そもそも、あの変態みたいなトナカイのコスチュームは一体誰が――まあ、考えるまでもないか。金糸雀だ。
まったく余計なことを、と僕が思うのと同時に、でも良いもの見れて良かったでしょお!? という幻聴が金糸雀の声で聞こえた。ちょっと疲れてるのかもしれない。

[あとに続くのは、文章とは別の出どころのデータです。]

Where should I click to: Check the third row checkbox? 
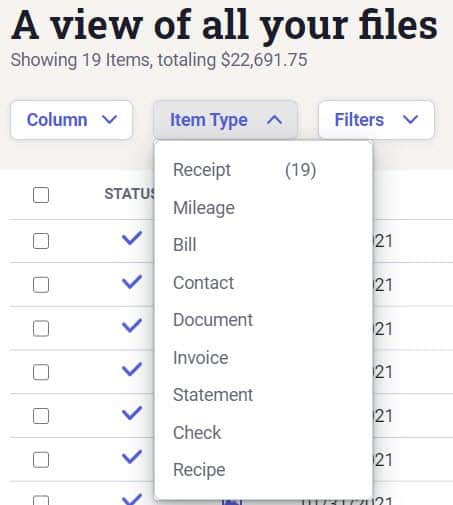(41, 328)
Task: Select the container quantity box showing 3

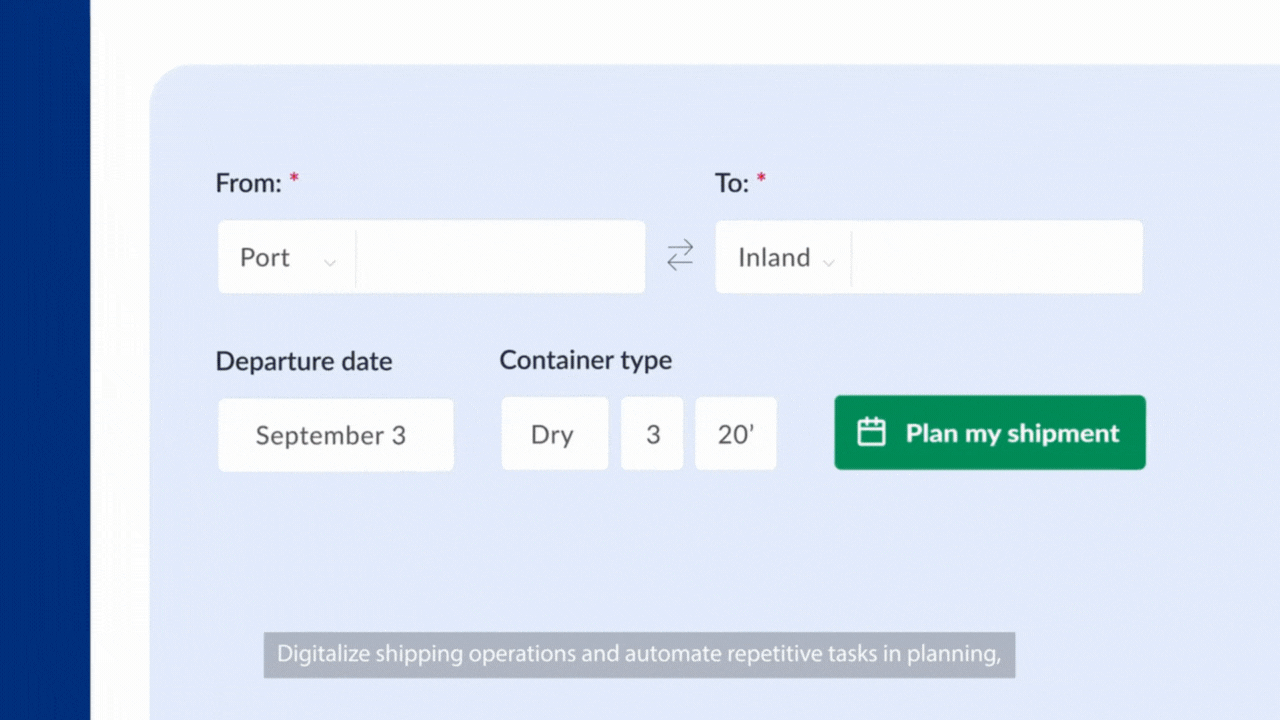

ふとドアの方へ視線を遣ると、赤い液体が落ちているのに気が付いた。
なんだろう、これ……。まさか血?
「うー、鼻血出ちゃいましたぁー……」
そう言って部屋に戻って来たのは金糸雀だった。鼻にはティッシュが詰められている。
まさかこいつ……雪月の下着に興奮して鼻血を!?
昭和の少年漫画みたいなリアクションだな……。
「やっぱりサイズが小さいような気がしていたのよ」
と、雪月も部屋に戻ってくる。服装もラフなパーカー姿になっていた。
「はしゃいじゃってお腹が空きました。お姉ちゃん、朝日さん、そろそろご飯にしませんか?」
「賛成だわ。ピザも冷めてしまうだろうし」
「ああ、そうだな。金糸雀、飲み物取って来てくれ」
「ふんっ、私は朝日さんのパシリじゃないですよ!」
「お願い、金糸雀」
「お姉ちゃんに言われちゃあしょうがないですねっ!」
ティッシュを鼻に突っ込んだまま、金糸雀がキッチンの方へ走り出す。
そんなこんなでクリスマスパーティは幕を開けたのだった。